* Your task: If a line in the records below contains "agent", copy that line.

Stored records
::::::::
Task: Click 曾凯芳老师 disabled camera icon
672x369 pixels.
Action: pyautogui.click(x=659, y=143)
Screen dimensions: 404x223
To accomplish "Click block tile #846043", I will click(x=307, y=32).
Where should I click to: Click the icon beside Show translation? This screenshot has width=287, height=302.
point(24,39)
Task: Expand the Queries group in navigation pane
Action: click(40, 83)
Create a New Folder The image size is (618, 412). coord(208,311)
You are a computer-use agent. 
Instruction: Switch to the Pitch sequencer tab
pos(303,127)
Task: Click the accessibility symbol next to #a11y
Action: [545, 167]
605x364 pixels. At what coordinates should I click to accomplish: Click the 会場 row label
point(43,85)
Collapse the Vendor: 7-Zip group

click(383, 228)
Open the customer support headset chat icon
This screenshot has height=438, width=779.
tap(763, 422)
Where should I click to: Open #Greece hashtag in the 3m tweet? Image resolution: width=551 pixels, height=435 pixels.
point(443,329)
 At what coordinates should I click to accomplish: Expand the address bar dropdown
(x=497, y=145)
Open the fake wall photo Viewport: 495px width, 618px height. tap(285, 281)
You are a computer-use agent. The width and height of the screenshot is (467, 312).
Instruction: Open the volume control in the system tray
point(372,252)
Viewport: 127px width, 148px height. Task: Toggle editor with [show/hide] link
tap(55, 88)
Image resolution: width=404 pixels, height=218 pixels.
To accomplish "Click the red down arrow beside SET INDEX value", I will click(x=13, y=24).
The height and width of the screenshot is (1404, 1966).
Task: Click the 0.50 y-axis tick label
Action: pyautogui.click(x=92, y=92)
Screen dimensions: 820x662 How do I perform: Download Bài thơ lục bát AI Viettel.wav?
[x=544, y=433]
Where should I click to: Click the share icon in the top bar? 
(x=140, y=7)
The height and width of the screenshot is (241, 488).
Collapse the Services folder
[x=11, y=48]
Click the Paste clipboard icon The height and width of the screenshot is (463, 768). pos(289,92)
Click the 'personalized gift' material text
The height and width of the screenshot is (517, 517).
::::::::
* Result:
You are a computer-use agent. 
You are a computer-use agent. The width and height of the screenshot is (467, 312).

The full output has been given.